The northern most anchor of Wat's dyke was a stronghold called Dinas Bassing. According to Nicholas, this was felt to be of Saxon origin, but the beginnings are unknown. The area was first inhabited by the iron age peoples leaving their hill forts, cairns, and circles. The Ordovices are credited with building some of the fortifications. [ See: Prehistoric England and Wales, by James Dyer, Penguin Books, pp. 346-347.] The area was also occupied during the Roman period. Its location on the coastal road to NW Wales was certainly a strategic military location. Its "heyday" was during the kings of Mercia where Offa's [Offa's Dyke fame!] own son Cenwulf was reported to have died there in the year 821 AD.
The abbey was founded in 1131 AD by Ranulf, Earl of Chester. [The Order of Savigny established 14 such abbeys in Britain.
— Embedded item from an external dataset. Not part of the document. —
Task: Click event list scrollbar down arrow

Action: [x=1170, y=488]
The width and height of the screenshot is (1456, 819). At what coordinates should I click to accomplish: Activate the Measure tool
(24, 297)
See: "The Abbeys & Priories of Medieval England", by Colin Platt, pp.26-27. A view from the air is shown on p. 207.] However, this Order was merged with the Cistercians in 1147 AD and the monks took on the "white habit" of the Cistercian. [It was officially made a Cistercian abbey by Henry II in 1159 AD.]
It was during the summer of 1277 AD that Edward I established his personal head-quarters here while the castle of Flint was being constructed. It was only a matter of time until the conquest of Llewelyn was completed. (Statutum Wallie of 12 Edward I) [ See: "The Welsh Wars of Edward I", by John E. Morris, pp.130-132.]
Just north along the coastal road is Mostyn. Just west in the town of Whitford. Holywell surrounds the abbey, and Flint Castle is to the south. All these locations were to become the home of my family's DNA. Certainly a strategic location it is.